— Если их тебе дадут, эти две минуты.
— Из тебя постепенно вырабатывается хороший конспиратор.
— К сожалению, не могу сказать того же о тебе.
— Ты преувеличиваешь. Помнишь, как я запутал следы после освобождения из ссылки? Полицмейстер искал полгода, насилу нашел.
— Он мог позволить себе такую роскошь. Тогда от тебя требовалась лишь подписка, что ты не станешь поселяться в столицах.
— Можешь мне верить, что у нас все в порядке. Они ничего не найдут.

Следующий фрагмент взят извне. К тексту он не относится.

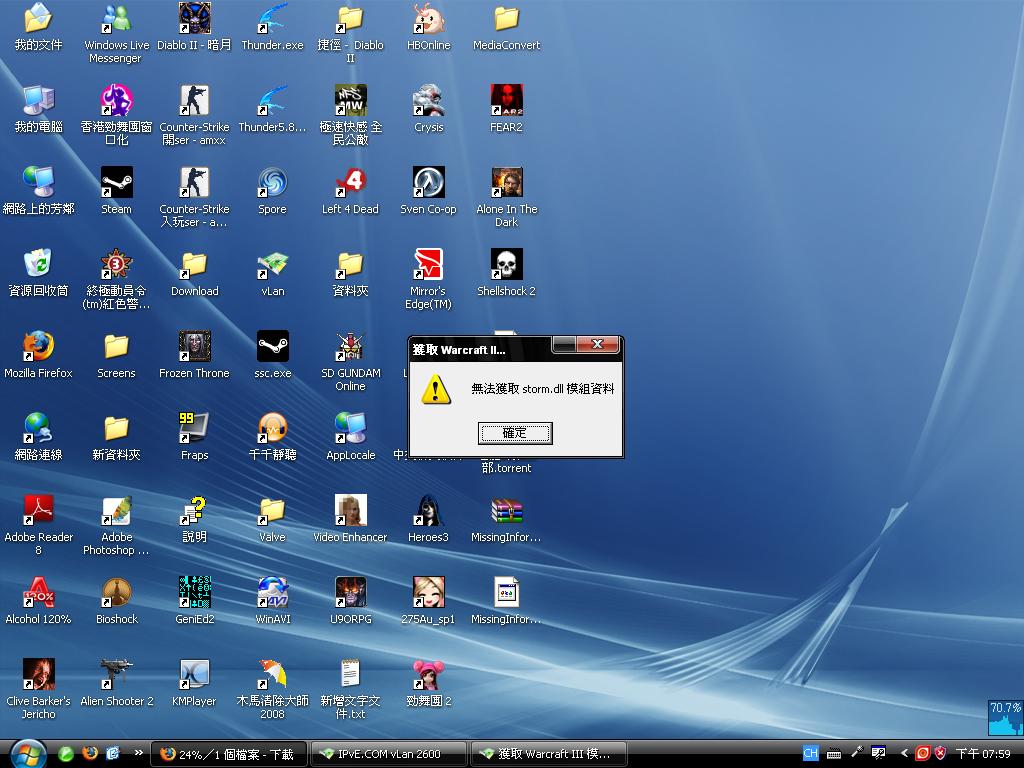Open the Steam desktop shortcut
1024x768 pixels.
pos(116,184)
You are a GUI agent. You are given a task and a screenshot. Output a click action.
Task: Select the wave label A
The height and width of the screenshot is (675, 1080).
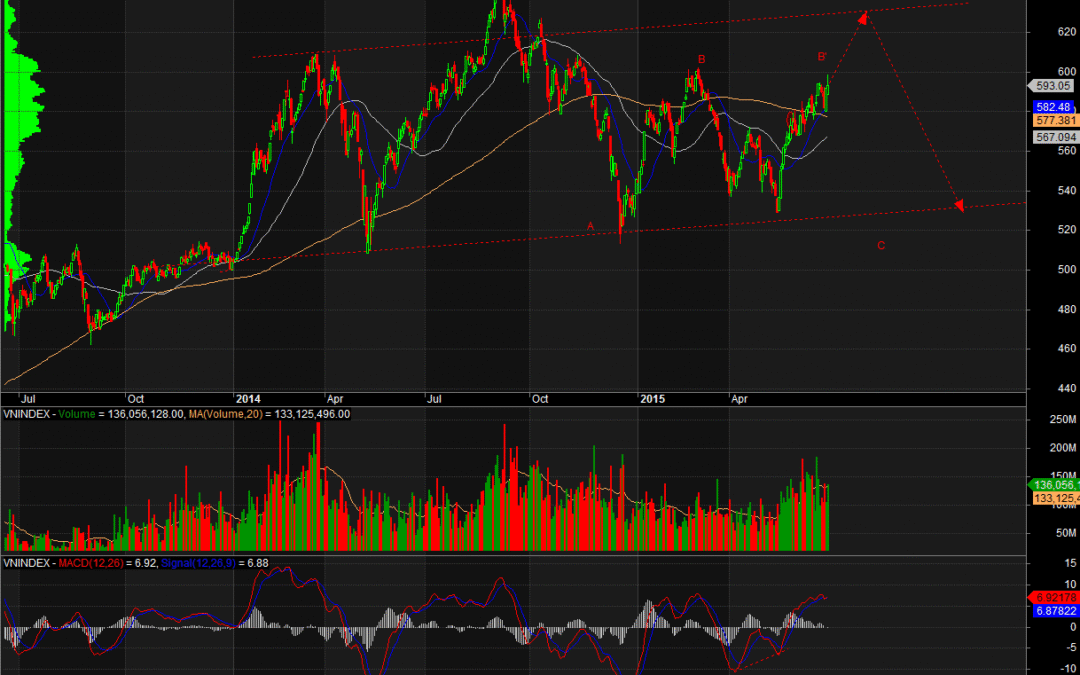pos(590,226)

— Мне мало верить. Я хочу знать. Для всех, и для организации в том числе, лучше, если я буду знать, что спрятано у нас в доме. Наконец, это только справедливо.
— Конечно.
— Оружие?
— Один мой револьвер. Я имею на это право. И вообще его никто никогда не найдет.
— Хорошо. Пусть будет так. Что еще?
— Еще деньги, но на них нет ни фамилий, ни адресов.
— А подписные листы?
— Какие еще подписные листы?
— Не делай из меня дурочку, Райнис! Если есть деньги, должны быть и подписные листы. Значит, ты по-прежнему казначей. Как тогда в «Диенас лапа»?[2]

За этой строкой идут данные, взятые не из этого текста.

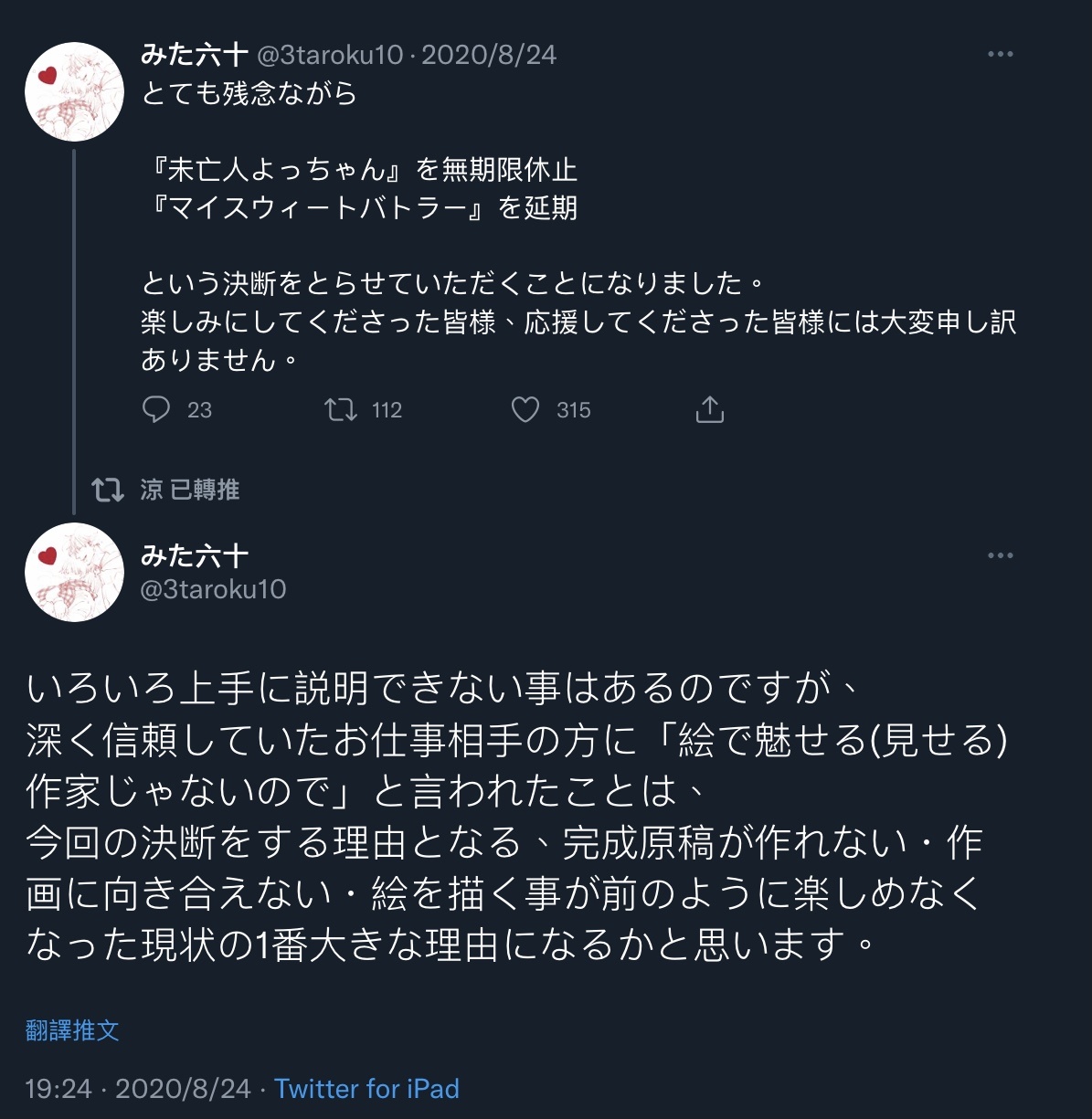Open more options on the top tweet
1092x1119 pixels.
coord(1001,54)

— В некотором роде. Но деньги, которые у нас, — это не партийная касса. Они предназначены для покупки оружия. Как видишь, я ничего от тебя не скрываю. А теперь ответь мне: как ты узнала о провокаторе? От кого?
— Просто догадалась.
— Так не бывает.
— Будь хоть раз в жизни серьезным. Неужели у вас некому заниматься мелкой черновой работой? Почему они не берегут тебя? Не ради меня, не ради тебя, ради них самих, ради дела?! Ты поэт, Райнис, прежде всего ты поэт, и революции твой дар нужен больше, чем несколько жалких винтовок, которые вы купите. Это же, наконец, неразумно. Не по-хозяйски. Или я не права?
— Я не знаю, что в данную минуту нужнее для революции — винтовки или же песни, но зато с уверенностью могу сказать, что необходимо мне лично. И это, как ты выразилась, мелкая черновая работа. На большее я просто не гожусь. Делаю, что могу: собираю деньги на оружие, собираю людей, способных его носить.
— Страшное заблуждение! Упрямая слепота! Откуда в тебе это смирение, Янис? Ты певец революции, ее трибун! Разве не ты познакомил с марксизмом всю Латвию? Не ты отстаивал в газете интересы рабочих? Просвещал, убеждал, призывал? Конечно, некоторые завистники постарались оттеснить тебя на вторые роли, но ты ведь не перестал быть Райнисом! Ты — Райнис, и этим все сказано. Твои песни поют на маевках. Так побереги же себя сам для грядущего торжества, если это невдомек твоим неразумным товарищам, ослепленным мелочным сиюминутным мельтешением. Ну что, скажи мне, что значат на весах истории пять, десять, даже сто винтовок?
— Это очень весомый вклад. Только не волнуйся, лучше спокойно попробуй во всем разобраться. Ты поймешь, я в этом уверен. Нас много по всей России, мы очень большая сила. И если каждый из нас достанет не десять и даже не пять, а всего лишь одну-единственную винтовку, то все мы будем вооружены. Революция не делается голыми руками, и свобода не приходит сама собой, как янов день.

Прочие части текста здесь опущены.